Scientific classification
- Kingdom: Plantae
- Clade: Tracheophytes
- Clade: Angiosperms
- Clade: Eudicots
- Clade: Rosids
- Order: Fabales
- Family: Fabaceae
- Subfamily: Faboideae
- Genus: Gompholobium
- Species: G. gairdnerianum
- Binomial name: Gompholobium gairdnerianum Chappill

= Gompholobium gairdnerianum =

- Genus: Gompholobium
- Species: gairdnerianum
- Authority: Chappill
- Conservation status: P3

Species of flowering plant

Gompholobium gairdnerianum is a species of flowering plant in the family Fabaceae and is endemic to the far west of Western Australia. It is an erect, slender, multistemmed shrub with yellow, pea-like flowers.

==Description==
Gompholobium gairdnerianum is an erect, multi-stemmed shrub that typically grows to a height of up to 50 cm. Its leaves are 10–23 mm long and 4–8 mm wide with stipules 3.2–4.5 mm long at the base. The flowers are uniformly yellow, and borne on a glabrous pedicel 5–9 mm long with glabrous sepals 9.5–14 mm long. The standard petal is 9-18.5 mm long, the wings 7.6–9 mm long and the keel 10–13.8 mm long. Flowering occurs from September to November and the fruit is a glabrous pod 12–14 mm long.

==Taxonomy==
Gompholobium gairdnerianum was first formally described in 2008 by Jennifer Anne Chappill in Australian Systematic Botany from specimens collected near Mount Lesueur in 1979. The specific epithet (gairdnerianum) refers to the Gairdner Range where this species occurs.

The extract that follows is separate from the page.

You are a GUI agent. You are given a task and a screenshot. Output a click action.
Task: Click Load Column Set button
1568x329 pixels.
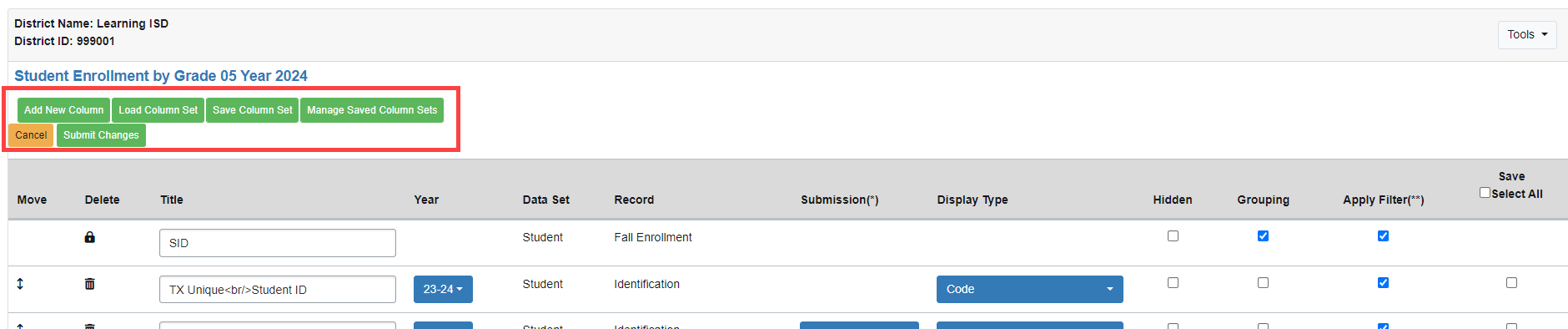point(158,110)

==Distribution and habitat==
This pea grows in sandy to gravelly soil and sand on hills and ridges in the Geraldton Sandplains biogeographic region in the far west of Western Australia.

==Conservation status==
Gompholobium gairdnerianum is classified as "Priority Three" by the Government of Western Australia Department of Parks and Wildlife meaning that it is poorly known and known from only a few locations but is not under imminent threat.